---------- DATASET

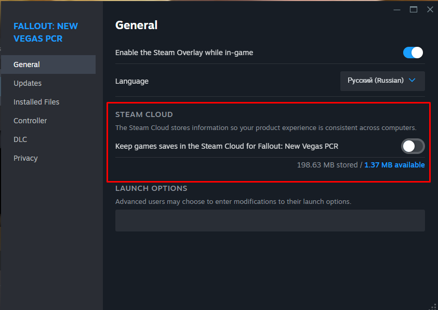Click the "1.37 MB available" link
The image size is (438, 310).
click(x=394, y=165)
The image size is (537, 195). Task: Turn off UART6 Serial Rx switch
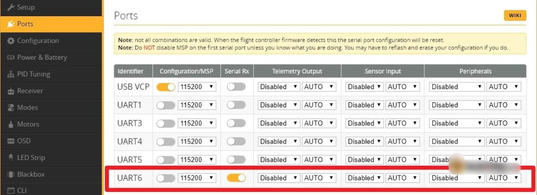click(237, 178)
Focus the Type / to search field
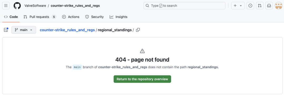The height and width of the screenshot is (97, 284). tap(184, 6)
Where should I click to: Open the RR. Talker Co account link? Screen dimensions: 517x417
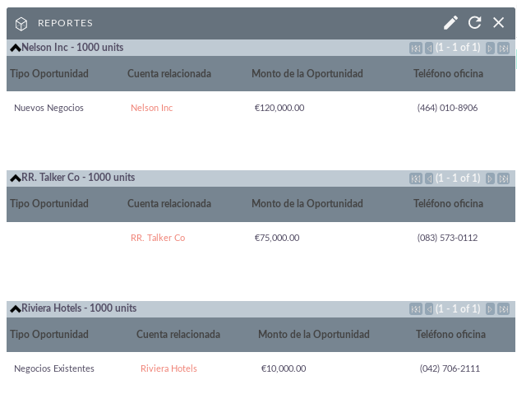coord(158,238)
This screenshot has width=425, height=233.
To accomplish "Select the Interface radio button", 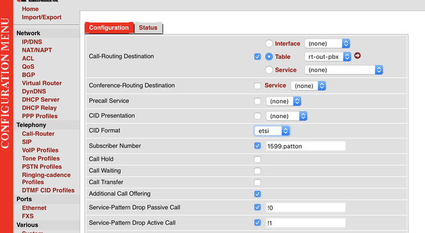I will [x=269, y=43].
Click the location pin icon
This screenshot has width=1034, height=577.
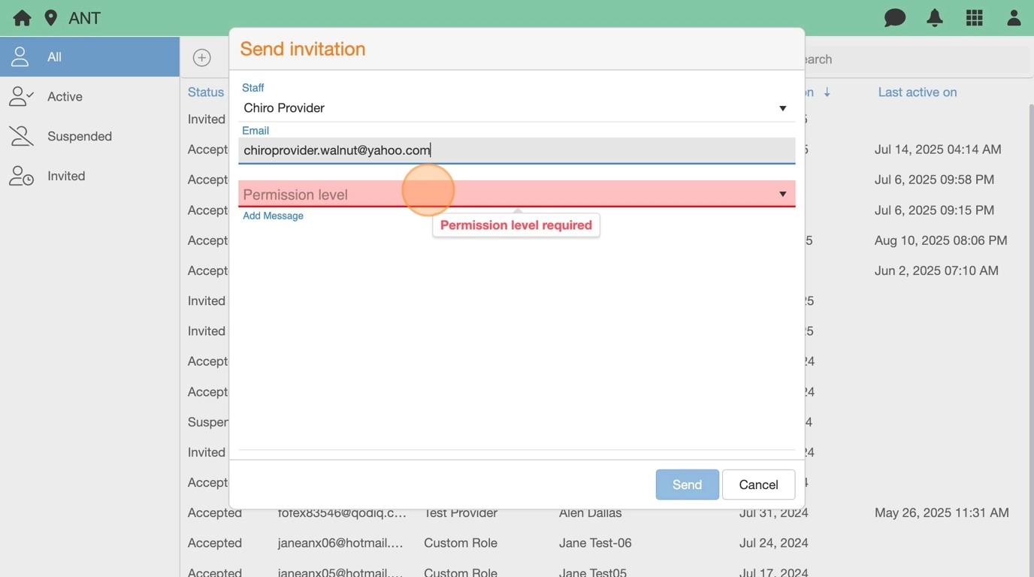[x=51, y=18]
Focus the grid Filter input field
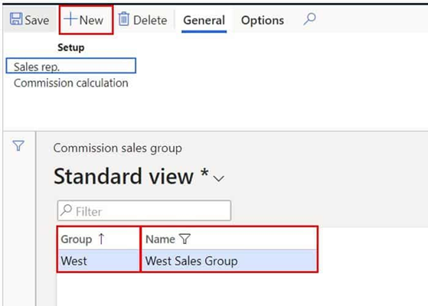 (x=144, y=210)
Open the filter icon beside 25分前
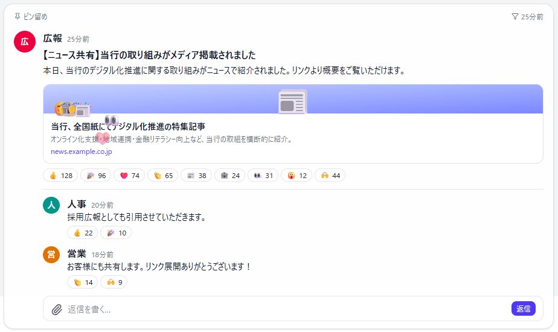The width and height of the screenshot is (558, 332). click(x=515, y=16)
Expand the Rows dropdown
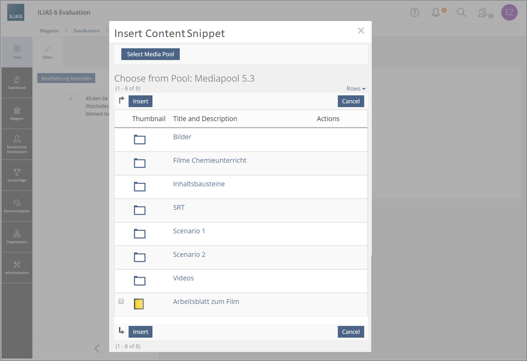 356,89
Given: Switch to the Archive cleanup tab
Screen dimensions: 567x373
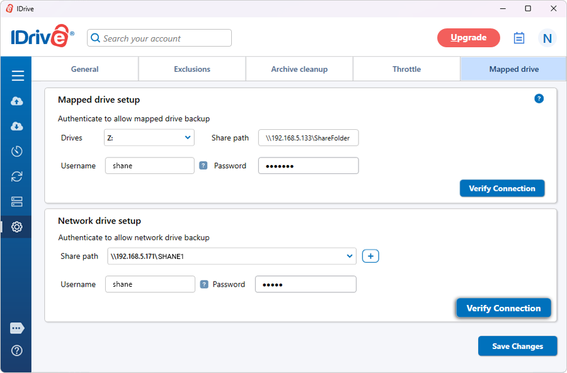Looking at the screenshot, I should (299, 69).
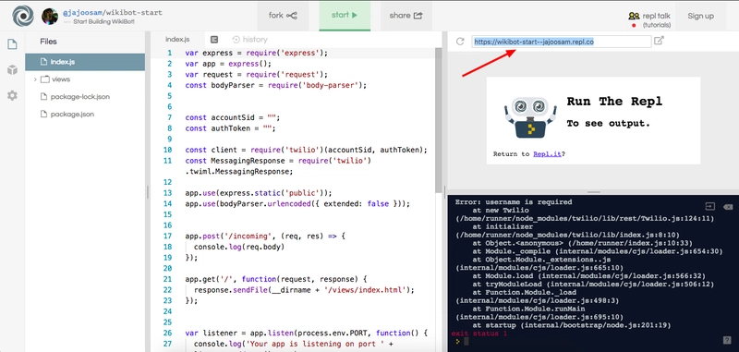Click the layout toggle icon next to index.js tab
This screenshot has height=352, width=739.
(214, 40)
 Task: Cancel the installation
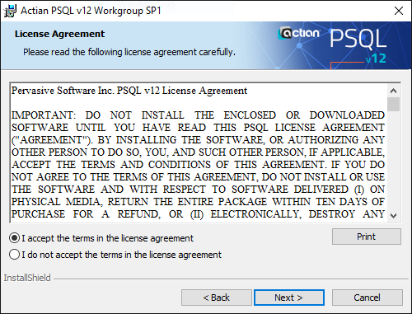(x=368, y=298)
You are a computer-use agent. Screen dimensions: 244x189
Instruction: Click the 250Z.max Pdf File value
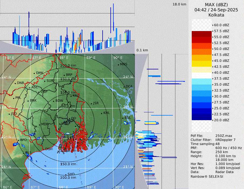223,136
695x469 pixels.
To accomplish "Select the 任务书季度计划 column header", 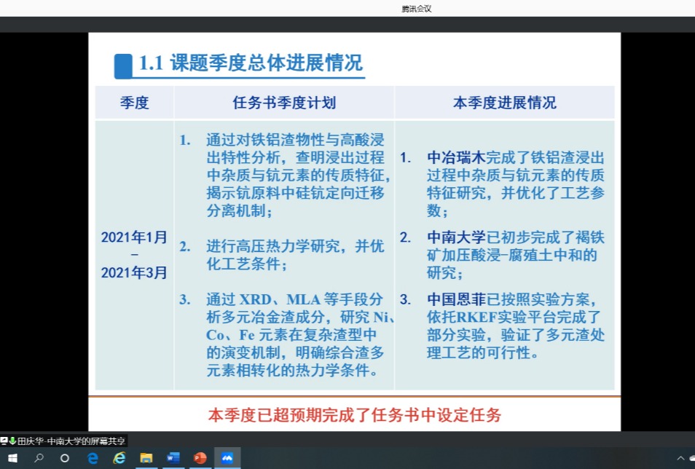I will pos(284,103).
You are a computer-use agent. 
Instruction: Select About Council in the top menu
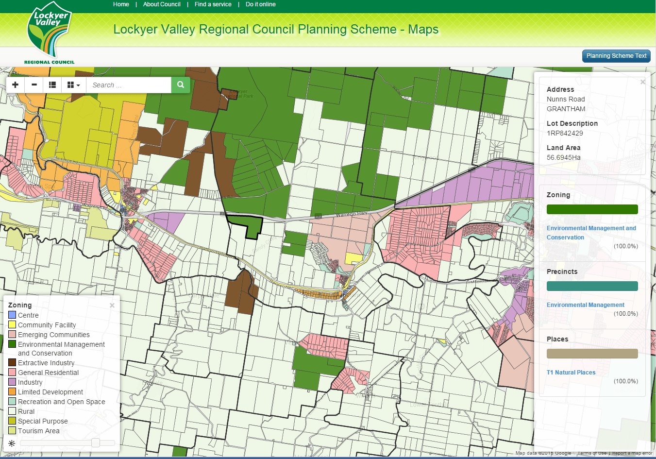161,4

--------------------

▶ _TASK BRIEF_:
Pick out each line of the items above that contains the word "Instruction", and copy those lines in full.

▶ _PROBLEM SOLUTION_:
Instruction: Click the 250Z.max Pdf File value
Instruction: Select About Council in the top menu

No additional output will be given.